Enunciado da tarefa:
Responda com base no trecho sobre aborto:
1. Qual projeto de lei teve urgência aprovada pela Câmara dos Deputados no dia 12 de junho?
2. Em que ano o STF decidiu que o aborto em caso de anencefalia do feto não é crime?
3. Até quantas semanas de gestação vão os procedimentos abortivos apresentados no guia da OMS atualizado em 2022?

Trecho do texto:
O conteúdo começou a circular após a Câmara dos Deputados aprovar, no último dia 12 de junho, urgência para o Projeto de Lei 1904/24, que equipara aborto de gestação acima de 22 semanas ao crime de homicídio. A proposta gerou manifestações contrárias em diversas cidades por criminalizar o aborto em casos previstos em lei. 

O artigo 128 do Código Penal permite aborto em casos de risco à vida da gestante e em casos de estupro. Além disso, em 2012, o Supremo Tribunal Federal (STF) decidiu que aborto em caso de anencefalia do feto também não é crime, já que manter a gravidez implicaria em risco à saúde física e psicológica da mãe. 

Nos casos legais, não há definição sobre o limite da idade gestacional para a interrupção da gestação.

A OMS também não adota um limite na definição de aborto induzido.

O que diz a OMS 

A norma técnica do Ministério da Saúde usava como referência o guia da OMS de 2003 intitulado “Aborto seguro: orientação técnica e política para sistemas de saúde” que traz informação para indução do aborto em gestações de até 22 semanas. Em 2012, o documento ganhou uma segunda edição, que apresenta métodos de aborto para até 24 semanas de gravidez.

O guia de 2012 foi atualizado em 2022 pelo documento “Diretriz sobre cuidados no aborto: resumo”. Nesse material, a OMS desaconselha “leis e outras regulamentações que proíbam o aborto com base nos limites da idade gestacional”. O guia também traz procedimentos abortivos para até 28 semanas de gestação.

De acordo com a 11ª Classificação Internacional de Doenças (CID-11), elaborada pela organização, “natimorto é a expulsão ou extração completa de um feto de uma mulher, após sua morte antes da expulsão ou extração completa, com 22 ou mais semanas completas de gestação”. 

Contudo, a CID-11 também define aborto induzido como “expulsão ou extração completa de uma mulher de um embrião ou feto (independentemente da duração da gravidez), após uma interrupção deliberada de uma gravidez em curso por meios médicos ou cirúrgicos, que não se destina a resultar em um nascimento vivo”.

A classificação pontua ainda que “abortos induzidos são distintos dos casos de aborto espontâneo e natimorto”.

Procurada, a assessoria de comunicação da OMS reiterou os conceitos estabelecidos pela CID-11 e destacou que “cabe aos países definir em quais situações o aborto é ou não realizado, conforme suas legislações e normas”

As recomendações da Organização Pan-Americana da Saúde (OPAS) e da Organização Mundial da Saúde (OMS) aos seus Estados Membros sobre esse e outros temas de saúde pública são baseadas nas principais evidências disponíveis”, completou.

Listagem fornecida:
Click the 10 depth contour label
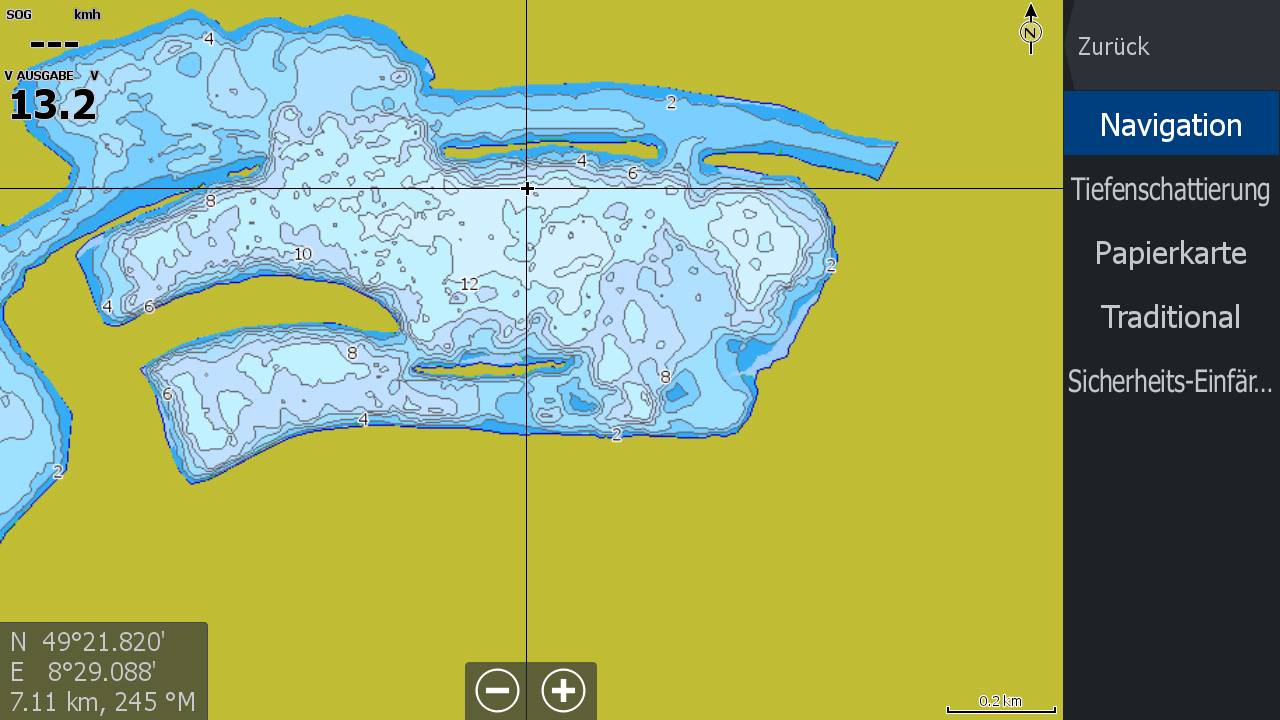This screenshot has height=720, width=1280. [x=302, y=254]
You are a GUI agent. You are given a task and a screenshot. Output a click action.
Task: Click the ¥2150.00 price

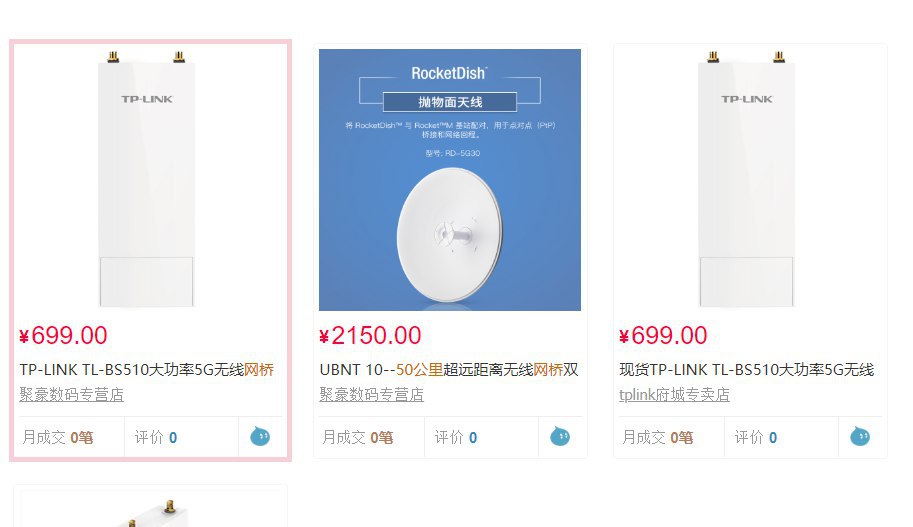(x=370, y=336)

Resposta escrita:
1. O Projeto de Lei 1904/24.
2. Em 2012.
3. Até 28 semanas de gestação.